Marika Mancino believes the diet is the most balanced and delicious eating plan.
Try upping your use of herbs and spices to reduce your salt intake, she said.
An Italian dietitian who grew up eating the Mediterranean diet shared three easy and nutritious lunch ideas with Insider.
The Mediterranean diet — which is based on how people in countries that border the sea that lends it its name, including Italy, traditionally ate — has long been considered the "gold standard" of healthy eating. That's partly because of its links to health benefits such as improved brain health and longevity, and a lower risk of heart attack or stroke.
It focuses on vegetables, fruit, whole grains, olive oil, fish, and legumes, and limits, but crucially doesn't entirely cut out, red meat, highly processed and fried foods, refined grains, sugar, and saturated fat.
"There is no food that is not good for you," UK-registered dietitian Marika Mancino said, but it's important to incorporate all the elements you need to make dishes "complete." These include sources of protein, fat, fiber, and carbohydrates, she said.
Mancino moved from Rome to Cambridge, UK, in 2011 and bases her clinical practice on her native diet because she believes it is the most balanced and delicious eating plan.

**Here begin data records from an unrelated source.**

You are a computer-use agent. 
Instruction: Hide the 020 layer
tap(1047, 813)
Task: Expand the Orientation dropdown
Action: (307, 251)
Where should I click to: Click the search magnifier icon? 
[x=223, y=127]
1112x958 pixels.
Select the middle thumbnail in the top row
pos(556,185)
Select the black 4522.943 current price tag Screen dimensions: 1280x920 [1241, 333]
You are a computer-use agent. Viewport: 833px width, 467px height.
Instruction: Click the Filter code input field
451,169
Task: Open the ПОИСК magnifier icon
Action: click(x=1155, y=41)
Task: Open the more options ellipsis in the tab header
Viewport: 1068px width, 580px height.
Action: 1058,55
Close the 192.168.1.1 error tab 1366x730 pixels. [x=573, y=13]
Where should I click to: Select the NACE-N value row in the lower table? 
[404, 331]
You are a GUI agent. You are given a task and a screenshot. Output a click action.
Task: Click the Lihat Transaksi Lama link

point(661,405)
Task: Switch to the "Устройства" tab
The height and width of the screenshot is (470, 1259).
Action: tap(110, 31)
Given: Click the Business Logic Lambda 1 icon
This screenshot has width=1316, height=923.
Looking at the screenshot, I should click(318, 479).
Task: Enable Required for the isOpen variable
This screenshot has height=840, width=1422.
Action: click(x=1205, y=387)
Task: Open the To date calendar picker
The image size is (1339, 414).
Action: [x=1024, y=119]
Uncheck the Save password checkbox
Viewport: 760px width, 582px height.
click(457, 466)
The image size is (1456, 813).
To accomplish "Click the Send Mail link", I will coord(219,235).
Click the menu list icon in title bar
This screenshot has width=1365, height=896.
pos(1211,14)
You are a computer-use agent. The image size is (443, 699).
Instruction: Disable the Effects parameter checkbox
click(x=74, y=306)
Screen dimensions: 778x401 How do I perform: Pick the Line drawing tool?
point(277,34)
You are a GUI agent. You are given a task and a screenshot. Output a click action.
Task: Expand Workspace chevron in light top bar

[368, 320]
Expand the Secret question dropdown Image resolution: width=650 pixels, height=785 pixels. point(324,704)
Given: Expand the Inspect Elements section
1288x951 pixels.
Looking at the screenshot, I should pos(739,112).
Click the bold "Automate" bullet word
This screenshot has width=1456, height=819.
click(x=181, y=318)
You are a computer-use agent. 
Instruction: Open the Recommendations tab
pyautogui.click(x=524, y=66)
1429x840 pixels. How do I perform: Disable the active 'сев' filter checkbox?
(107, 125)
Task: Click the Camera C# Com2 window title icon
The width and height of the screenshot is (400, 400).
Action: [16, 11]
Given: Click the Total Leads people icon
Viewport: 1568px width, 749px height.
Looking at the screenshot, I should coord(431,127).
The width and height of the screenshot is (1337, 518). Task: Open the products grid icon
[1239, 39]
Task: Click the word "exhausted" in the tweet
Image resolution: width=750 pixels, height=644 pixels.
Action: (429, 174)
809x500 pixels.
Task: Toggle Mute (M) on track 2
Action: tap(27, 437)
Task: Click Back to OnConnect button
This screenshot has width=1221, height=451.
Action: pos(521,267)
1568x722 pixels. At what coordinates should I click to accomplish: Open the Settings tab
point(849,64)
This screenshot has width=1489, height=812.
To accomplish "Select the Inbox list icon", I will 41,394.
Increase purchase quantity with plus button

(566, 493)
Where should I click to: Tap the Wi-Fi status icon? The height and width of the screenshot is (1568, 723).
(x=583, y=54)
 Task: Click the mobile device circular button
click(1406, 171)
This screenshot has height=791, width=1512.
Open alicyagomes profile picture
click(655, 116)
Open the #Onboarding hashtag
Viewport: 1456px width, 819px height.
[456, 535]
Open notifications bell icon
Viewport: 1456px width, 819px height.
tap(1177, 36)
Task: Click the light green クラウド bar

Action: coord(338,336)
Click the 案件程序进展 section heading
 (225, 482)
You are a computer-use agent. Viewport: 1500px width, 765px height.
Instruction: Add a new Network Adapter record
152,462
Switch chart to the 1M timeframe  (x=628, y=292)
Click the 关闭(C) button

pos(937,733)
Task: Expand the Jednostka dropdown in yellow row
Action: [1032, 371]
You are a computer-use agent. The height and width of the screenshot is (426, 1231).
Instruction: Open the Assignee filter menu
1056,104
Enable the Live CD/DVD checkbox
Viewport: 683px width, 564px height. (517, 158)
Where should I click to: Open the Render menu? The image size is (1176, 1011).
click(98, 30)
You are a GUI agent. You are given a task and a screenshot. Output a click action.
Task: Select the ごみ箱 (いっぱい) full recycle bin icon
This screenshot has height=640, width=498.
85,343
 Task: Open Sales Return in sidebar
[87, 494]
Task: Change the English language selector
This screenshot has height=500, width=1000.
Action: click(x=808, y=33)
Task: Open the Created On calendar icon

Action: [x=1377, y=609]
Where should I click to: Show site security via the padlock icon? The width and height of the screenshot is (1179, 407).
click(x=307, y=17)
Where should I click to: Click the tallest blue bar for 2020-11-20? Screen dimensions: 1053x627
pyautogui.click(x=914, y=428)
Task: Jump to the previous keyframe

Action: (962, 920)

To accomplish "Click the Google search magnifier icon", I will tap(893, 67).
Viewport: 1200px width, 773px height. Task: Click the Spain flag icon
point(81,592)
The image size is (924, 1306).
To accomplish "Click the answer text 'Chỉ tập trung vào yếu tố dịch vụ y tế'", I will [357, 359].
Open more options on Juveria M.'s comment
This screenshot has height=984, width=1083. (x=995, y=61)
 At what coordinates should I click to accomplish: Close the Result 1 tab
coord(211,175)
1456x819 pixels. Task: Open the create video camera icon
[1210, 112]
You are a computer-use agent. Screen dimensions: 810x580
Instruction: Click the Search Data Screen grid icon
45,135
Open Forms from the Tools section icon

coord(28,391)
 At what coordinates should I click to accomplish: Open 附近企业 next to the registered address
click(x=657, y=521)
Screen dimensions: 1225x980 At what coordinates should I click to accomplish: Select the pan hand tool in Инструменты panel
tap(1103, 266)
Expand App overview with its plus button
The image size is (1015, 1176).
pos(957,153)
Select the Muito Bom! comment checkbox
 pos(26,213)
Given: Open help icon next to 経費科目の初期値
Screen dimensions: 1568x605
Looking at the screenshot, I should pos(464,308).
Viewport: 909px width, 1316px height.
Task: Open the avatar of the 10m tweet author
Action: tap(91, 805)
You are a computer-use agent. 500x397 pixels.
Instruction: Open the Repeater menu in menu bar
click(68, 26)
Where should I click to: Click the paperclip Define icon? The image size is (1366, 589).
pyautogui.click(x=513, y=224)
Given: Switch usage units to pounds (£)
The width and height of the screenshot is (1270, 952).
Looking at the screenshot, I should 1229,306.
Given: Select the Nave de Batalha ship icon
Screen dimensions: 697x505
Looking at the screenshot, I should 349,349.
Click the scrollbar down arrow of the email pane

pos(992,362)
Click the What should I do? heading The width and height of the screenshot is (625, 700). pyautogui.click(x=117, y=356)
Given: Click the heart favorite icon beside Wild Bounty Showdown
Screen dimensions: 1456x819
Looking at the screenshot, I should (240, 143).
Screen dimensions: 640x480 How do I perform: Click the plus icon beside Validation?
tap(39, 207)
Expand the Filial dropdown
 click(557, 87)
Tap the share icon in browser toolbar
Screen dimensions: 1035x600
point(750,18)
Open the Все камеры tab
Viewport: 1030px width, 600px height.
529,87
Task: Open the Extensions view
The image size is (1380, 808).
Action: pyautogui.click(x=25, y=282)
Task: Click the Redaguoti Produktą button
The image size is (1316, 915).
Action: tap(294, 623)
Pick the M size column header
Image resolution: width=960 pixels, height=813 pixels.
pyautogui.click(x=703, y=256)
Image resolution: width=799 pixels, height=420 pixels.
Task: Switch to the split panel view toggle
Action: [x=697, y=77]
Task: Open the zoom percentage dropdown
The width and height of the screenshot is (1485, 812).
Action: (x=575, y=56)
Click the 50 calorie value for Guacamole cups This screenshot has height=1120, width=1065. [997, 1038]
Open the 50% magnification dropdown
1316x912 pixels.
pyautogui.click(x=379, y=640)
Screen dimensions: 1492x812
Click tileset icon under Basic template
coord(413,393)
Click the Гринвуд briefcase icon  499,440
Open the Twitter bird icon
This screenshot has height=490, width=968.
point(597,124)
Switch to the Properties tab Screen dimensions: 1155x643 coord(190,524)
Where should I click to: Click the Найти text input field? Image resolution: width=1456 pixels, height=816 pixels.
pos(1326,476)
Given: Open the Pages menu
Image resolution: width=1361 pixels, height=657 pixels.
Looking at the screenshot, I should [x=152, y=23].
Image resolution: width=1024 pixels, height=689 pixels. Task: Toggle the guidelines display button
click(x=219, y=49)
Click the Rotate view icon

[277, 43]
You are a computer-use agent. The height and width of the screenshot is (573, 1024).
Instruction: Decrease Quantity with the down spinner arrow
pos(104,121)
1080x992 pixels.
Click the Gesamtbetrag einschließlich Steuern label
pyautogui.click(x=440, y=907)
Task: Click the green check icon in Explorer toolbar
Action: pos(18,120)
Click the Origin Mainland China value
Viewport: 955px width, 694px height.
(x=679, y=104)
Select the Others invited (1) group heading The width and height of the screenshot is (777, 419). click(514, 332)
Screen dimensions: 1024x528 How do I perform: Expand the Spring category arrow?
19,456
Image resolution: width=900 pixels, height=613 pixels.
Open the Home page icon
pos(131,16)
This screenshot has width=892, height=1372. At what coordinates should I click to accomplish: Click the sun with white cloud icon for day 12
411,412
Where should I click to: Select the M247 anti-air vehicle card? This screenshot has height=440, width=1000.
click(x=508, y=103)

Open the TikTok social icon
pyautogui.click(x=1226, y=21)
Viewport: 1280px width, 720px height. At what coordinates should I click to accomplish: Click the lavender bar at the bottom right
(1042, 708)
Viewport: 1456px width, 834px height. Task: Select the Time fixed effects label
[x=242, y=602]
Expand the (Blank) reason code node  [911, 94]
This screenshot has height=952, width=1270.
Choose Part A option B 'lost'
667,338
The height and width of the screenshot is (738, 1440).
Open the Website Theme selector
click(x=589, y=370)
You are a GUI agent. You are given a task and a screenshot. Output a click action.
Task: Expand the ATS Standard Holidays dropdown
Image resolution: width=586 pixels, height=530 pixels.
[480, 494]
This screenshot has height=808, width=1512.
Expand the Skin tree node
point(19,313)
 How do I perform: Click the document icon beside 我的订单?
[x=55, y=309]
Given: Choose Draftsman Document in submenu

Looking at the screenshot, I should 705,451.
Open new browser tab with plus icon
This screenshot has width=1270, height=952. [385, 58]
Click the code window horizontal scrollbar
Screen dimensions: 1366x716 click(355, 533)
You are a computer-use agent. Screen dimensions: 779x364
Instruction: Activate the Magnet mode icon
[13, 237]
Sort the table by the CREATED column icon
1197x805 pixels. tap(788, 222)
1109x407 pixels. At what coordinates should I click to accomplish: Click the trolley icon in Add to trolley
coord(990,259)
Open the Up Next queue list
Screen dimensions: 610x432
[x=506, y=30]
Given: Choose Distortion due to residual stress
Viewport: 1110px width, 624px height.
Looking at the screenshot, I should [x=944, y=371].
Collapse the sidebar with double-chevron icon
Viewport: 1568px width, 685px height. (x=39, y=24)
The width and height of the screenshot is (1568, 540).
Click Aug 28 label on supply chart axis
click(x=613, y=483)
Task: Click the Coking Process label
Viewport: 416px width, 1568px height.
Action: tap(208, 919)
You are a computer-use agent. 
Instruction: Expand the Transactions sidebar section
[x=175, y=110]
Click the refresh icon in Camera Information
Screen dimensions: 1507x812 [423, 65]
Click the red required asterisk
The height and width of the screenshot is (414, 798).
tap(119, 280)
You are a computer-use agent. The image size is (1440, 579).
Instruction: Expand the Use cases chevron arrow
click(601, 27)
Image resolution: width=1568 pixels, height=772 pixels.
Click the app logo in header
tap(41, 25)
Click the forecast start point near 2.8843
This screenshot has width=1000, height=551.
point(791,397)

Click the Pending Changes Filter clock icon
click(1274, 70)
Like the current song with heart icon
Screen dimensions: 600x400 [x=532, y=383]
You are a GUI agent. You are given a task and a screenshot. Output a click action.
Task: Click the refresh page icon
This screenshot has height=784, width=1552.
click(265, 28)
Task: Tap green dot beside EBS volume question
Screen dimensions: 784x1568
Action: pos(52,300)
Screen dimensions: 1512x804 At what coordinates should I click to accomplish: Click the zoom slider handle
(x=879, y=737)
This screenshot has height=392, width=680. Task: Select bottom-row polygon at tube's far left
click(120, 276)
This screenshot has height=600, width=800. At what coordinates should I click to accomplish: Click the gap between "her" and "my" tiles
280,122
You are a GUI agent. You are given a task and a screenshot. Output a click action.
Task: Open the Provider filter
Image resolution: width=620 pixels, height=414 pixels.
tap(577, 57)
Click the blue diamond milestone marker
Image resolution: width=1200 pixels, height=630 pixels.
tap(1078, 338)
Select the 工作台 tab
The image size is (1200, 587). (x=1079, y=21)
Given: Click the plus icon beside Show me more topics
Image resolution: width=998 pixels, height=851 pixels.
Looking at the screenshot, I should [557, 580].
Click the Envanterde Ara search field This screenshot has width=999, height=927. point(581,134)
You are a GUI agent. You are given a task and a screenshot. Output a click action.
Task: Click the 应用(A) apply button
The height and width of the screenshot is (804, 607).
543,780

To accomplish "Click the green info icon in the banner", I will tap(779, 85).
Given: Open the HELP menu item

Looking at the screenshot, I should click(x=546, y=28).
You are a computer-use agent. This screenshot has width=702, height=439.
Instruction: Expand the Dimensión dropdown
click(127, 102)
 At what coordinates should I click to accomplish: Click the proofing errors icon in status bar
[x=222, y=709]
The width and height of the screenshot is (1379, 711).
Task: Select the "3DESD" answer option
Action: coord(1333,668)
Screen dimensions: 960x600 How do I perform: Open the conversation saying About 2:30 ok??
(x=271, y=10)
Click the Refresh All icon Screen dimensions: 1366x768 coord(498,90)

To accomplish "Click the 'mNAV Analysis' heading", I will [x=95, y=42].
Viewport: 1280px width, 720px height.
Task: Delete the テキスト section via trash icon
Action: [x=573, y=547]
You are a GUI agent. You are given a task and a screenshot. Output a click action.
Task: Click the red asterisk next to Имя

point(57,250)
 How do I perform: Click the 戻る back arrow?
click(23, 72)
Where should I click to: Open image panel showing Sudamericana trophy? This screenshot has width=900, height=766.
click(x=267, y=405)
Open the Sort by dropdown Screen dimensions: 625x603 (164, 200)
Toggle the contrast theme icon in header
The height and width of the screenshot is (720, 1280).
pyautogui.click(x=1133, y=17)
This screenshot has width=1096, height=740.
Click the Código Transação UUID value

She also stressed the importance of making healthy lifestyle choices alongside diet, a sentiment echoed by a recent study that linked having a Mediterranean lifestyle — which involves eating with loved ones, taking the time to enjoy food, resting, and sleeping enough, and exercising regularly — to a reduced risk also reduced the risk of dying of any cause.
Avocado and boiled eggs baguette
A go-to lunch for Mancino is a baguette filled with a creamy mixture she makes with avocado and boiled eggs.
She spreads the mixture onto the bread, then tops it with some tomatoes and bell pepper slices, to make it a complete meal, she said.
Mozzarella and olive pasta salad
Sometimes Mancino will make herself a pasta salad for lunch.
"Pasta is a really good source of carbohydrates because it's a starchy carb. This means that you will keep your energy for longer," she said.
You can also buy different types of pasta including those made from pulses such as chickpeas or red lentils, Mancino said, which are great sources of protein.
"The typical pasta salad we make in Italy is with mozzarella cheese, tomatoes, and olives," she said. Olives are a great source of healthy fats and a staple of the Mediterranean diet.
Mancino occasionally puts some tinned tuna in her salad for a bit of extra protein.
Mancino loves to make vegetable soups for lunch, especially in the fall or winter.
"You can really use your imagination with soups, you can add some pulses, some vegetables and then you can have some potatoes or even noodles with it," she said. "We pretty much eat everything in the Mediterranean, we eat a lot of different combinations."
On occasion, she uses store-bought stock to cook her soup, but she said it's important to check nutritional labels because some products have a lot of added salt. She recommended using miso paste instead of these stocks because it is more natural.
Another way to reduce your salt intake is by emphasizing herbs and spices, Mancino said. She always puts basil in her minestrone soup, as well as coriander, cumin, and turmeric.